In a number of places around the world they still throw gay people off of roofs. Torture and jail them. Expose them to ridicule. The degree of hostility varies with the degree to which the need arises in sexually insecure people to demonize other people's ways of expressing sexual and emotional feelings. The gay liberation movement has met with tremendous success around the world. Some thirty countries already grant the right to same-sex couples to marry, and more are added to this list every year. At the same time, at the other end of the spectrum, there are countries - remember Iran's former president Mahmoud Ahmadinejad's hilarious statement: "In Iran, we don't have homosexuals like in your country. In Iran, we do not have this phenomenon. I don't know who has told you we have that."
I bring this up not because it's new information - it's anything but - but because I want to talk about Firebird, a film I came across yesterday which I think deserves recognition as one of these many markers of the progress of the international gay liberation movement. It has been around for a year and made the rounds of 60 LGBT film festivals, and has appeared in some 500 theaters already, but has only now been released on Amazon Prime. Despite its boosters' claims that it's up there with Moonlight and Brokeback Mountain, it's not. It lacks the wallop and the brilliance. But I hope that won't deter you from giving it a chance.
☆ ☆ ☆ ☆ ☆
WRITTEN TASK 1: Quote the Firebird review word for word, starting at "I bring this" and stopping after "it a chance.".
WRITTEN TASK 2: Translate this sentence from the Firebird review into Spanish: "The gay liberation movement has met with tremendous success around the world."
The rows that come next are separate material, unconnected to the Firebird review.
☆ ☆ ☆ ☆ ☆
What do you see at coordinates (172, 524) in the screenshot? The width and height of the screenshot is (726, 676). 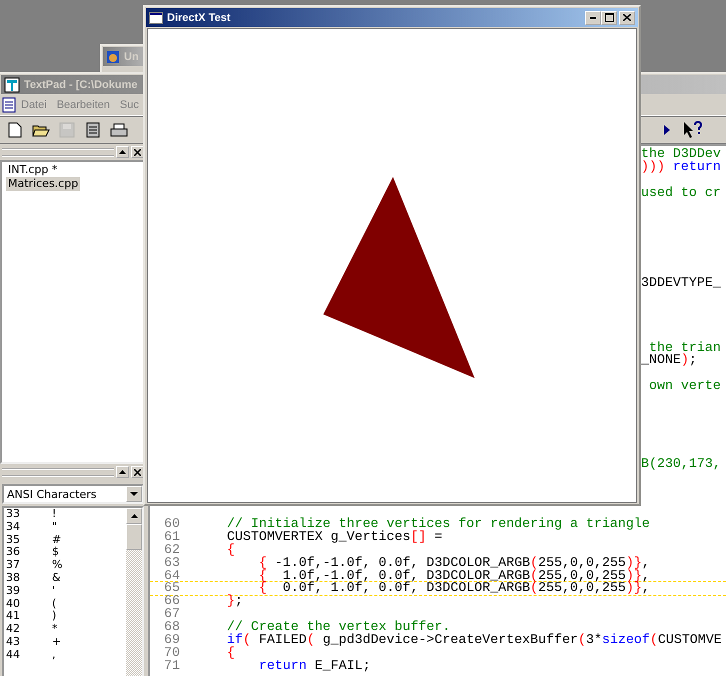 I see `line-number: 60` at bounding box center [172, 524].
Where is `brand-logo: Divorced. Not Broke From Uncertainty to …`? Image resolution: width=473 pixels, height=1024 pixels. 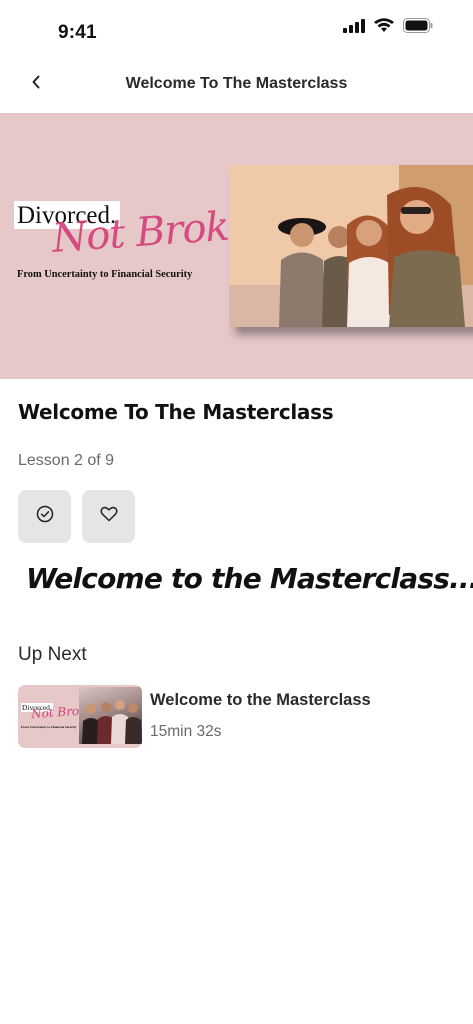
brand-logo: Divorced. Not Broke From Uncertainty to … is located at coordinates (134, 240).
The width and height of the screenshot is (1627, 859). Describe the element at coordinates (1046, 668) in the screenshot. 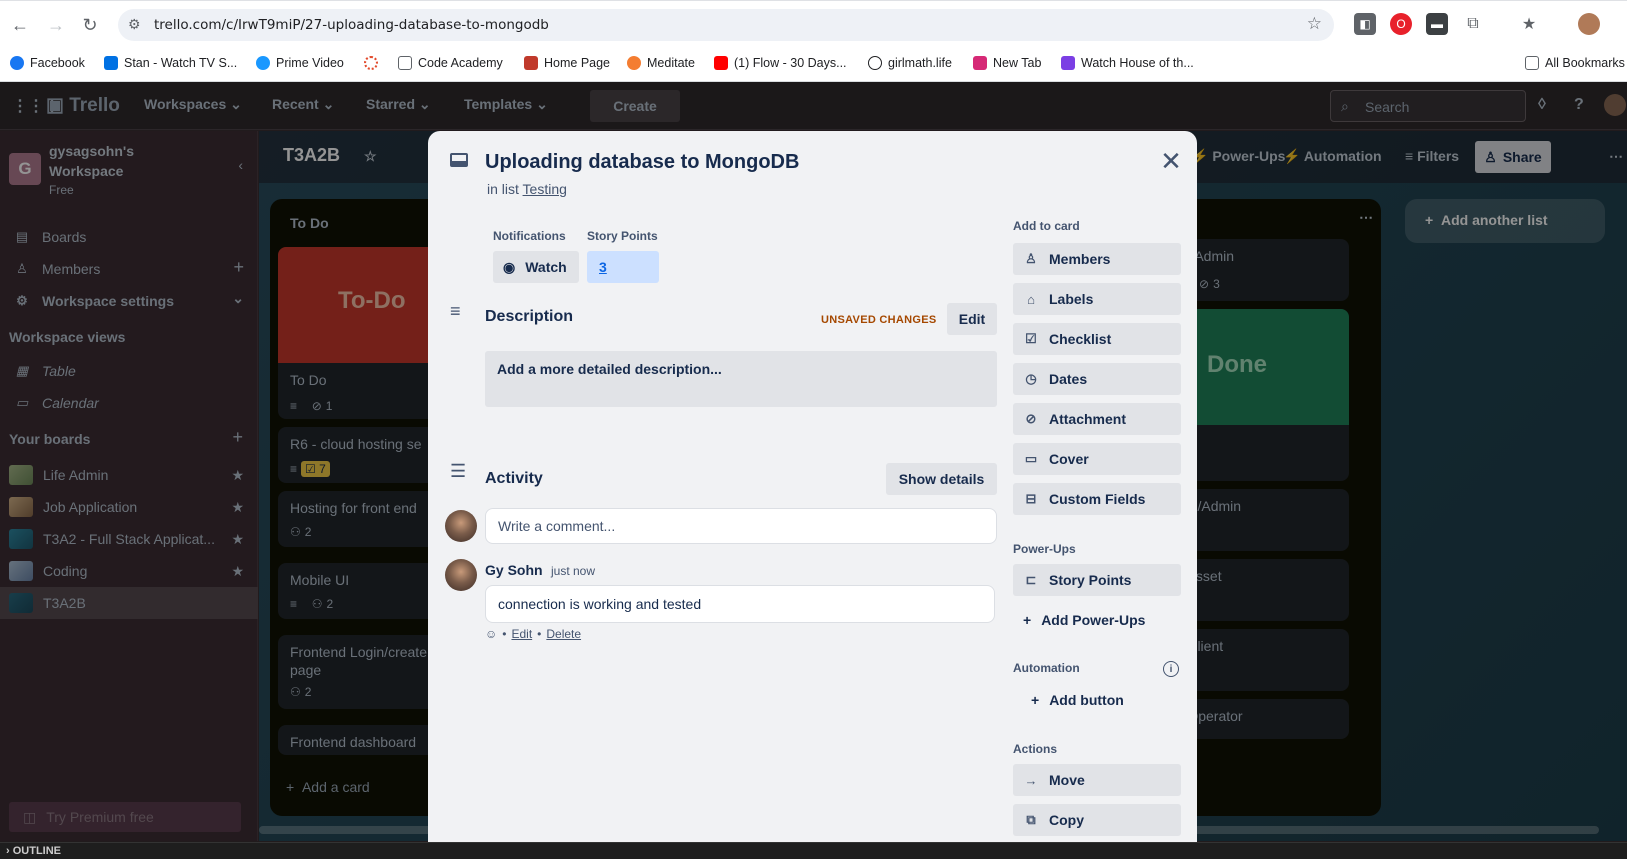

I see `automation-heading: Automation` at that location.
☆ ☆ ☆ ☆ ☆
ANSWER SECTION 1:
I bring this up not because it's new information - it's anything but - but because I want to talk about Firebird, a film I came across yesterday which I think deserves recognition as one of these many markers of the progress of the international gay liberation movement. It has been around for a year and made the rounds of 60 LGBT film festivals, and has appeared in some 500 theaters already, but has only now been released on Amazon Prime. Despite its boosters' claims that it's up there with Moonlight and Brokeback Mountain, it's not. It lacks the wallop and the brilliance. But I hope that won't deter you from giving it a chance.

ANSWER SECTION 2: El movimiento de liberación gay ha tenido un éxito tremendo en todo el mundo.